Attention, teachers! If you are teaching virtually or in a socially-distanced classroom, please read the full lesson plan below, then click here to access the modifications.

Warm Up (0 mins)

Do This: Move quickly to the activity portion of the lesson.

Activity (40 mins)

Written Response

Teaching Tip

The Written Response portion of this project is a modified, short version of the Create Performance Task students will turn in to the College Board for the AP Exam. To have your students practice submitting this project using a similar interface to the Create Performance Task, see the CSP U5 Hackathon Submission on AP Classroom - Resource for instructions on how to set up an assessment on AP Classroom.

Note: The Written Response is to be completed individually. From this point on, partners should not discuss anything about their project.

Teaching Tip

Programmers should share the project link with the designers. Designers open the project, then click "View Code", which is located on the top right of the screen.

Do This: All students individually navigate to their projects on one tab or browser window. In another tab, students open the Written Response.

Teaching Tip

Students may struggle with the prompt on managing complexity. Encourage students to think how the program would be written differently if no lists could be used. In most cases, this would involve a large amount of variables. Students need to be specific and explain what these variables would store.

Remarks

On your Written Response, you will need to insert screenshots of code segments. What's a code segment? It's a collection of program statements that are part of a program. Together, they demonstrate some working part of your program. You can use screenshots of text or blocks for your code segments.

Do This (30 mins): Students work silently to complete the Written Response. Students will need to take screenshots of code and insert those screenshots into the appropriate boxes in the Written Response. Students can check the Scoring Guidelines in the Planning Guide to make sure they are meeting all the requirements.

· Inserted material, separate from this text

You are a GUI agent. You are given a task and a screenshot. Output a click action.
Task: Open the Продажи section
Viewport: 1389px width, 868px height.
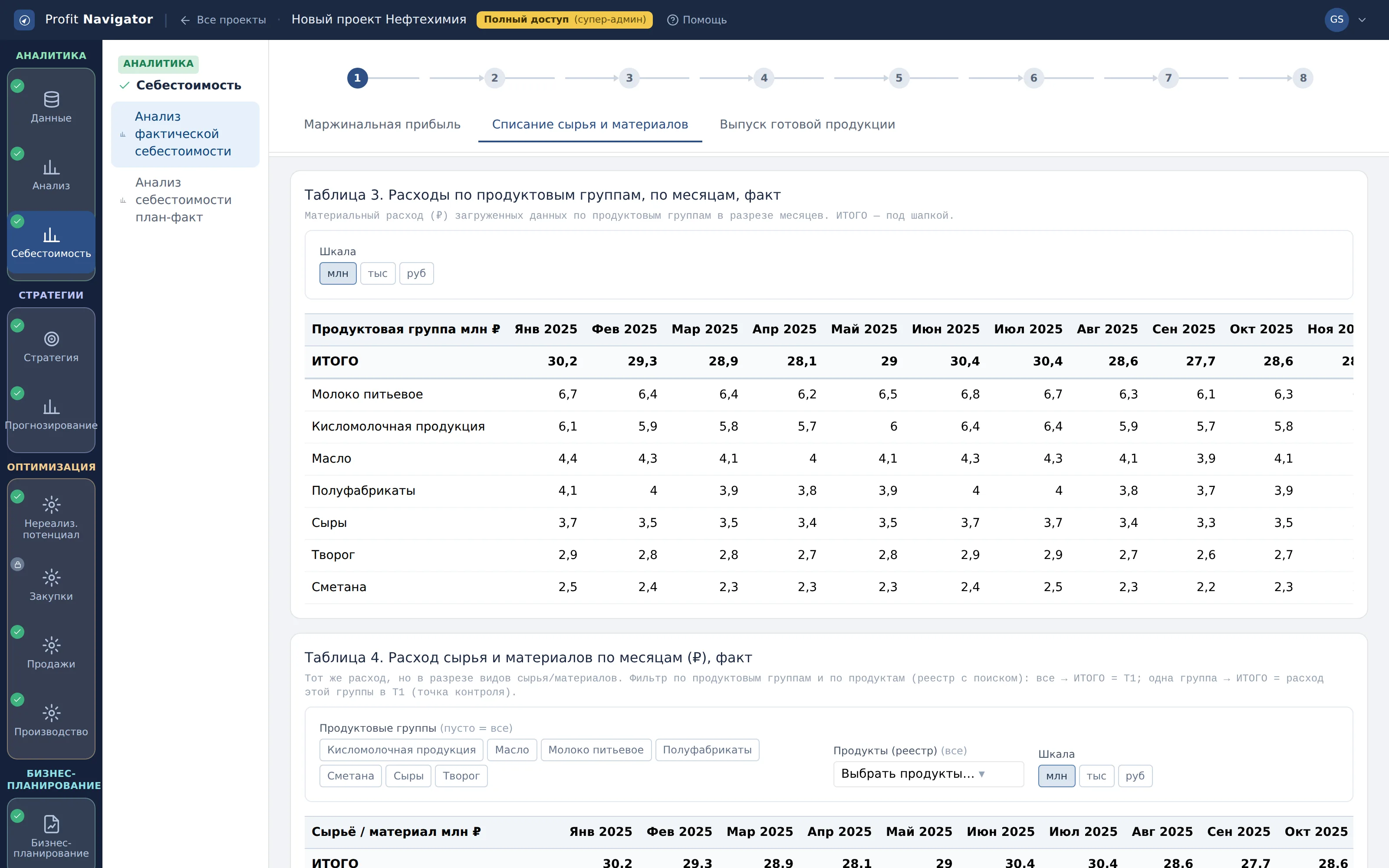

Submit: Students submit their project (one per group), Planning Guide (one per group), and Written Response (individual).

Share: Now students display their projects on a computer and complete a gallery walk. If you decide to have a winner of the hackathon, students can vote on their favorite projects by writing down the name of the project on a sticky note and passing it in.

Wrap Up (5 mins)

Teaching Tip

Feel free to skip the announcement of a hackathon winner if you want to keep the project non-competitive.

Remarks

Great work everyone on the Hackathon Project! It's amazing how much you were able to accomplish in a short amount of time.

And now, the moment that everyone has been waiting for. I have tallied up the votes and the winner is...


Assessment: Grading the Project

Project: Use the Scoring Guidelines on the final page of the Planning Guide to assess student projects. The Written Response portion is individual, while the Overall Project portion is a group grade.

Standards Alignment

View full course alignment

CSTA K-12 Computer Science Standards (2017)

AP - Algorithms & Programming
  • 3A-AP-14 - Use lists to simplify solutions, generalizing computational problems instead of repeated use of simple variables.
  • 3A-AP-16 - Design and iteratively develop computational artifacts for practical intent, personal expression, or to address a societal issue by using events to initiate instructions.
  • 3A-AP-22 - Design and develop computational artifacts working in team roles using collaborative tools.
  • 3A-AP-23 - Document design decisions using text, graphics, presentations, and/or demonstrations in the development of complex programs.

CSP2021

CRD-2 - Developers create and innovate using an iterative design process
CRD-2.B - Explain how a program or code segment functions.
  • CRD-2.B.2 - A code segment refers to a collection of program statements that are part of a program.